The phonetic control surface

Every control is a parameter phoneticians already reason with, estimated by the network, then realised directly by deterministic DSP.

The six phonetic dimensions, the DSP parameter each maps to, and its perceptual meaning.
Phonetic dimensionControlMeaning
PitchF0intonation & register — scales the natural F0 (real tone shape preserved)
Vowel qualityF1 F2tongue height & backness — the vowel space
Phonation / voice qualityRd + aperiodicitybreathy ↔ modal ↔ pressed (glottal shape and HNR/noise)
Spectral tilt / effortαvocal effort / source spectral balance
Loudness · prominenceenergy (+F0+α)stress as a joint cue (timing fixed, so duration excluded)
Nasalityanti-formantoral ↔ nasal(ised) — a learned pole–zero (ARMA) zero, controllable

Architecture

Analytic source–filter core

A differentiable LF glottal-flow source excites an analytic vocal-tract cascade: spectral tilt + range-constrained F1/F2 resonator biquads + learned higher poles. The formant biquads are the control surface: physical, not latent.

Decoupled by construction

Because F1/F2 are dedicated, range-bounded poles, scaling one does not leak into the other: F0/F1/F2 are cleanly independent. Energy, tilt and glottal Rd show modest, partly measurement-induced cross-talk; the studio above demonstrates the clean F0/F1/F2 cases.

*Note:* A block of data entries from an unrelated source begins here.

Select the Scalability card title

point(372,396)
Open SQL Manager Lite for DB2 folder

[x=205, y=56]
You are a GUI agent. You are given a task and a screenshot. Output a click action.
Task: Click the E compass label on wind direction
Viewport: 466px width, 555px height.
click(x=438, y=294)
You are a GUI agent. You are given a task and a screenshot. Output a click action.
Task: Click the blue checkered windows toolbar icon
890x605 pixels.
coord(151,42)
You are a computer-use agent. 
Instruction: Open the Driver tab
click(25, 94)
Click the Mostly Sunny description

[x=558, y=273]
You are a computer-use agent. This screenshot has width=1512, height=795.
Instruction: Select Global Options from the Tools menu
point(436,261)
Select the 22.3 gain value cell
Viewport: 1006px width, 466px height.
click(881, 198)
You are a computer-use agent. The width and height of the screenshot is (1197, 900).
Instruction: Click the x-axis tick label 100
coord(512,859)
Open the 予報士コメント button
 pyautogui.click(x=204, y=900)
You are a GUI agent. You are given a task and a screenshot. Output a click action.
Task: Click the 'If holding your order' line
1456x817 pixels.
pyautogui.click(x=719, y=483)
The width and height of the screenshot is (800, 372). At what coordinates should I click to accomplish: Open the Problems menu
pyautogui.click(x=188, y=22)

Interpretable aperiodicity

A band-aperiodicity head, supervised by WORLD D4C, controls the harmonic-vs-noise balance per frequency band: an explicit, observable breathiness / HNR dimension.

Low-resource

As little as one hour of single-speaker audio per voice (the cross-language models use 5 h). No text and no phonetic labels at synthesis time; analysis–resynthesis with true F0.

Scope & limitations

The oral tract is all-pole (clean, decoupled formants); a learned pole–zero (ARMA) section adds the anti-formant nasals need, exposed as a controllable nasalisation control.

  • The learned nasal zero mostly activates under manipulation; aggregate reconstruction gain is modest.
  • A dedicated low nasal pole (~250 Hz) and anti-formant supervision are future work.
  • Single speaker, ~1 h; timing is fixed (prominence excludes duration); rounding via F2 only.